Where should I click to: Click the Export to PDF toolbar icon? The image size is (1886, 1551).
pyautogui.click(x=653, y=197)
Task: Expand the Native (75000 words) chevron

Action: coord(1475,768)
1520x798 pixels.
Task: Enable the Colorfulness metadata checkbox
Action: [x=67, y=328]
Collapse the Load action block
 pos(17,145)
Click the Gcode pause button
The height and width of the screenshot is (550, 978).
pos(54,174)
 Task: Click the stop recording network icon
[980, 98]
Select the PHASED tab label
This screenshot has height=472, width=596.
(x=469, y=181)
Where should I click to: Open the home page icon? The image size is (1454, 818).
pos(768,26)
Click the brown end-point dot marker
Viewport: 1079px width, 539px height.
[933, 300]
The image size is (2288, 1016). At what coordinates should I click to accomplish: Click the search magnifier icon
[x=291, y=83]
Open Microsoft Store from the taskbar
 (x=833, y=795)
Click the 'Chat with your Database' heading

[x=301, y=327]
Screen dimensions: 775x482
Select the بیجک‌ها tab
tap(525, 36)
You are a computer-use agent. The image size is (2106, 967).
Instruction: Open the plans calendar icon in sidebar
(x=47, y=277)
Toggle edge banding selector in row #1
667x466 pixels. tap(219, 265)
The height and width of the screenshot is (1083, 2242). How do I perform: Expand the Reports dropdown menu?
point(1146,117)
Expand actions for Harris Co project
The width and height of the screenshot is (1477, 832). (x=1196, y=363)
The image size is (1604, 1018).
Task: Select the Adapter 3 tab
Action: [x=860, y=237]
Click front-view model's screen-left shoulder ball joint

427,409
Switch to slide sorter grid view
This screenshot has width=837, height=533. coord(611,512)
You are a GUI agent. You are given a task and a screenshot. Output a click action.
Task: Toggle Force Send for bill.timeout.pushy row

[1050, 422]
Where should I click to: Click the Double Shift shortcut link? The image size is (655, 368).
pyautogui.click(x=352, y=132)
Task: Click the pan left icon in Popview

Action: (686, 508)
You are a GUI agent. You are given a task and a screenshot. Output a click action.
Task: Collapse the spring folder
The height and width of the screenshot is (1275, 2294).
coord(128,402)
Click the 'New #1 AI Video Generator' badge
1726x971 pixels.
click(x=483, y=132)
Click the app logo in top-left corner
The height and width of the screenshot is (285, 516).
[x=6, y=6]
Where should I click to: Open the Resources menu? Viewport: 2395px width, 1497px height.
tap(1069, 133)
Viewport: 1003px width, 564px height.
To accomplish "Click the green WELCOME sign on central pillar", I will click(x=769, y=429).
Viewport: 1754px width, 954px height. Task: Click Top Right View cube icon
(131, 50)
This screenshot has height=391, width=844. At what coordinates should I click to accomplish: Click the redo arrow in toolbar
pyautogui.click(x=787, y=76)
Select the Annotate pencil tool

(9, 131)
========
• Exercise aim: Write out exactly the lines from the line with "Viewport: 1754px width, 954px" to the close of the listing above, including both of those lines.

• Solution below:
Viewport: 1754px width, 954px height. Task: Click Top Right View cube icon
(131, 50)
This screenshot has height=391, width=844. At what coordinates should I click to accomplish: Click the redo arrow in toolbar
pyautogui.click(x=787, y=76)
Select the Annotate pencil tool

(9, 131)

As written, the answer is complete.